Why can't the XOR linear inseparability problem be solved with one perceptron like this?

Question

Consider a perceptron where $w_0=1$ and $w_1=1$:

Now, suppose that we use the following activation function

\begin{align} f(x)= \begin{cases} 1, \text{ if }x =1\\ 0, \text{ otherwise} \end{cases} \end{align}

The output is then summarised as:

\begin{array}{|c|c|c|c|} \hline x_0 & x_1 & w_0x_0 + w_1x_1 & f( \cdot )\\ \hline 0 & 0 & 0 & 0 \\ \hline 0 & 1 & 1 & 1 \\ \hline 1 & 0 & 1 & 1 \\ \hline 1 & 1 & 2 & 0 \\ \hline \end{array}

Is there something wrong with the way I've defined the activation function?

score 4 · Accepted Answer · answered Dec 15 '18 at 18:14

It can be done.

The activation function of a neuron does not have to be monotonic. The activation that Rahul suggested can be implemented via a continuously differentiable function, for example $ f(s) = exp(-k(1-s)^2) $ which has a nice derivative $f'(s) = 2k~(1-s)f(s)$. Here, $s=w_0~x_0+w_1~x_1$. Therefore, standard gradient-based learning algorithms are applicable.

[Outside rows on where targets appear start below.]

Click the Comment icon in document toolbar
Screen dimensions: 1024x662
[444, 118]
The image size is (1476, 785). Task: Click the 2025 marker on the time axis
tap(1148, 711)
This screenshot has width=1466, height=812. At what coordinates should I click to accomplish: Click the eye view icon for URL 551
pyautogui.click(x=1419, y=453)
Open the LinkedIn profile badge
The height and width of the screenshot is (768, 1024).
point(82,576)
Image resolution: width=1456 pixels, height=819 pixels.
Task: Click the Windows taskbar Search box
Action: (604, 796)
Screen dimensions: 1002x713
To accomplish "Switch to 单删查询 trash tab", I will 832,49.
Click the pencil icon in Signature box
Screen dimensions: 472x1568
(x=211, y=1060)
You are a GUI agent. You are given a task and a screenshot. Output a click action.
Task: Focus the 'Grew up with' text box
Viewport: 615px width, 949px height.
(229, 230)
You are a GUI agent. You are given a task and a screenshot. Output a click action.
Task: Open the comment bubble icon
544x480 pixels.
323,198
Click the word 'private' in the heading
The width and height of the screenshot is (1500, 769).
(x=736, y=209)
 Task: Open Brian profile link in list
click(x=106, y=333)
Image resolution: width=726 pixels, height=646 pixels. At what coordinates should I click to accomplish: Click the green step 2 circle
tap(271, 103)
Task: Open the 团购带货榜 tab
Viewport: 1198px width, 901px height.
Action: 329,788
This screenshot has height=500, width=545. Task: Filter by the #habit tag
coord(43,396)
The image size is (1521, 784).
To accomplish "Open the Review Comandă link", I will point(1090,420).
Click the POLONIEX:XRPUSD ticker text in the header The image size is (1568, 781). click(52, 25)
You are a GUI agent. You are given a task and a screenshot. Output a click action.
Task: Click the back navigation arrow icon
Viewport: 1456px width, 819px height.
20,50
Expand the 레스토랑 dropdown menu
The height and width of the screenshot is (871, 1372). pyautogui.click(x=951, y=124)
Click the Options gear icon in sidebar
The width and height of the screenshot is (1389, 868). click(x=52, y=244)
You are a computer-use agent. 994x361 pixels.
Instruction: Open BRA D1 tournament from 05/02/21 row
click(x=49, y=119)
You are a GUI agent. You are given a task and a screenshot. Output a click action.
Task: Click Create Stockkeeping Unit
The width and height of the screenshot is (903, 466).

The neuron's error is $ E = \frac{1}{2}(v-v_d)^2$, where $v_d$ - desired output, $v$ - actual output. The weights $w_i, ~i=0,1$ are initialized randomly and then updated during training as follows $$w_i \to w_i - \alpha\frac{\partial E}{\partial w_i}$$ where $\alpha$ is a learning rate. We have $$\frac{\partial E}{\partial w_i} = (v-v_d)\frac{\partial v}{\partial w_i}=(f(s)-v_d)~\frac{\partial f}{\partial s}\frac{\partial s}{\partial w_i}=2k~(f(s)-v_d)(1-s)f(s)~x_i$$ Let's test it in Python.

import numpy as np 
import matplotlib.pyplot as plt

For training, I take a few points randomly scattered around $[0, 0]$, $[0, 1]$, $[1, 0]$, and $[1, 1]$.

n = 10
sd = [0.05, 0.05]

x00 = np.random.normal(loc=[0, 0], scale=sd, size=(n,2))
x01 = np.random.normal(loc=[0, 1], scale=sd, size=(n,2))
x10 = np.random.normal(loc=[1, 0], scale=sd, size=(n,2))
x11 = np.random.normal(loc=[1, 1], scale=sd, size=(n,2))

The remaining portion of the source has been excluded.